Ask HN: Tired of software career. What now?

Sources of Dissatisfaction

  • Many distinguish between enjoying programming itself and disliking web development and corporate environments: spaghetti code, front-end minutiae, tooling churn, Agile/Scrum/Jira, “points” culture, constant meetings.
  • A strong theme is not caring about the product/domain; building things that “don’t matter” or mainly make others rich feels hollow.
  • Several frame this as an existential or quarter‑life crisis: searching for a job that “makes you feel whole” often signals other unmet needs in life.

Change Jobs vs. Change Careers

  • Many argue to first try changing jobs or teams (especially internal transfers) before changing careers; that’s much easier and often enough.
  • Suggestions: smaller or mid‑sized companies, non‑startup but stable back‑end roles, government IT, firmware/embedded, non‑web stacks (e.g., Rails, functional languages), Linux/system administration, data roles.
  • Others describe successful pivots: to product management, marketing, design, technical writing, venture capital technical research, mechanical engineering, teaching, medicine, farming, carpentry, ceramics, machining, paramedic/coroner.
  • Some warn reskilling can require years of education, loss of seniority, and lower pay; age and debt are concerns, but examples show mid‑life transitions are possible.

Alternatives Within Software

  • Move to domains with tangible impact or physical outcomes (industrial/physical engineering, labs, firmware, climate-related work).
  • Indie hacking / starting a company for more ownership and ability to avoid corporate processes.
  • Use software skills in other industries (engineering firms, digital/parametric modelling, internal tools).
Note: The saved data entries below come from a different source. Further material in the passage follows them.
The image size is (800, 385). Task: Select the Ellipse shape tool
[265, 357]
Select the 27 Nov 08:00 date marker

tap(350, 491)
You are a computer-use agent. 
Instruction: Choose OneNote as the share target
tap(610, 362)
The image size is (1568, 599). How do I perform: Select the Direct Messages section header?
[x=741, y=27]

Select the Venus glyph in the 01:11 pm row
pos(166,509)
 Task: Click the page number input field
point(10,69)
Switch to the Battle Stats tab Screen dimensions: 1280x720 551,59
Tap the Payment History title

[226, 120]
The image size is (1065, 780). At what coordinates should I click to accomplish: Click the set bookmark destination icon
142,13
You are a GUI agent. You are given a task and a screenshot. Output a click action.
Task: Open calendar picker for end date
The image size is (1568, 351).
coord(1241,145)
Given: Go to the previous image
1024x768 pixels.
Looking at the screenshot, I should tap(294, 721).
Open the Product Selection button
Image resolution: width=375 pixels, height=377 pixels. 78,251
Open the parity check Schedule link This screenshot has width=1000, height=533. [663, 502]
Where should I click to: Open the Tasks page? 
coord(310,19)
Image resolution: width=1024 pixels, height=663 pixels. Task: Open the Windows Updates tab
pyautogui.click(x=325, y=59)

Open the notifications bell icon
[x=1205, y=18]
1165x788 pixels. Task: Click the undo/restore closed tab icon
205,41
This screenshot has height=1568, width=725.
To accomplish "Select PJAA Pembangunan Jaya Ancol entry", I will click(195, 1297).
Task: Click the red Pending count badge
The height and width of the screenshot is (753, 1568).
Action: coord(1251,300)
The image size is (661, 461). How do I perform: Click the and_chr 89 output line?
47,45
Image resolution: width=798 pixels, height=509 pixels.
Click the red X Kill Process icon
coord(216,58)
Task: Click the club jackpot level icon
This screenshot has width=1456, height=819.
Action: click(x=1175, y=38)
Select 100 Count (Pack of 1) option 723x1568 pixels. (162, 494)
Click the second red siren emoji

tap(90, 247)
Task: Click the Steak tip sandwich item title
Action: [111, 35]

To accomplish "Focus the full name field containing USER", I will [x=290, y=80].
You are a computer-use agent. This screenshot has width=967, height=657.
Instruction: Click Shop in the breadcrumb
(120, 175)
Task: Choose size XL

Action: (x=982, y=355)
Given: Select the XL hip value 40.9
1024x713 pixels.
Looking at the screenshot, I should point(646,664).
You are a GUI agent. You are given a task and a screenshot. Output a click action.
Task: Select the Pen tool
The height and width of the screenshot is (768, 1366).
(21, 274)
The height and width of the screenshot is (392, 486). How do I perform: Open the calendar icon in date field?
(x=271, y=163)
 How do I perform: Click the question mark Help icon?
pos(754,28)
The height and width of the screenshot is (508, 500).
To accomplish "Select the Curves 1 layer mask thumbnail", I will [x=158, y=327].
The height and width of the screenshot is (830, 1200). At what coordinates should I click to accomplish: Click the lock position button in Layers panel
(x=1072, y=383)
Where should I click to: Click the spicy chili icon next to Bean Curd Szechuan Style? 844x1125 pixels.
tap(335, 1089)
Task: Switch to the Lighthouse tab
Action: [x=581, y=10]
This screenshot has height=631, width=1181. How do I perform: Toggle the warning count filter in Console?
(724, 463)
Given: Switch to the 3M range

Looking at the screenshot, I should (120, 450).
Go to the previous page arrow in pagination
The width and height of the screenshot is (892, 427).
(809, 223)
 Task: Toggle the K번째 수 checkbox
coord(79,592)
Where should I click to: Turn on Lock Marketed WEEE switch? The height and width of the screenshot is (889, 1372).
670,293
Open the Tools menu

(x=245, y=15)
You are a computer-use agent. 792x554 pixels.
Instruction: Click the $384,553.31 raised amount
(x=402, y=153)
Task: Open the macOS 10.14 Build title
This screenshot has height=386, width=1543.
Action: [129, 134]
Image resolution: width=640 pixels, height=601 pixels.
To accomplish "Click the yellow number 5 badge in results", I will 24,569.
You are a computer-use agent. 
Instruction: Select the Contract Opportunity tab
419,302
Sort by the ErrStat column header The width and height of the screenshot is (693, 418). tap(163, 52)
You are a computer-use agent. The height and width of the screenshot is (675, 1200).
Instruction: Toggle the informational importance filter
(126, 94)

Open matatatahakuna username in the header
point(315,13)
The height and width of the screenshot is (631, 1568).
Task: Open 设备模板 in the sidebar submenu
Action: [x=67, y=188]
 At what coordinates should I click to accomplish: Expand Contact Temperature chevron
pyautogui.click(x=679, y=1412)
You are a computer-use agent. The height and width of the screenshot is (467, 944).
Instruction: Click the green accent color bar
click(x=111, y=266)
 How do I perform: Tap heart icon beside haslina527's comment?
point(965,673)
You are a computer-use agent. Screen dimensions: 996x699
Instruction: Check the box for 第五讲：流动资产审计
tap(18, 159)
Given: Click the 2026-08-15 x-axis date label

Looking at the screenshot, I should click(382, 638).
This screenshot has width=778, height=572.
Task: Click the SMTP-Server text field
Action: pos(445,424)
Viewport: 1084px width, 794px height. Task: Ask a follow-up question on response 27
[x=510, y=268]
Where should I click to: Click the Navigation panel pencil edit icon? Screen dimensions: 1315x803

Lifestyle, Money, and Mental Health

  • Strong support for reducing hours, freelancing, or part‑time work to reclaim time and creativity, even at lower income.
  • Advice to live frugally, cut expenses/debt, and build savings to gain flexibility or pursue low‑pay but meaningful paths.
  • Emphasis on therapy, addressing anxiety/burnout, and neurodivergent support; job change alone may not fix underlying issues.
  • Some advocate accepting work as “just a job” and focusing fulfillment on hobbies (creative coding, woodworking, 3D printing, reading, outdoor activities).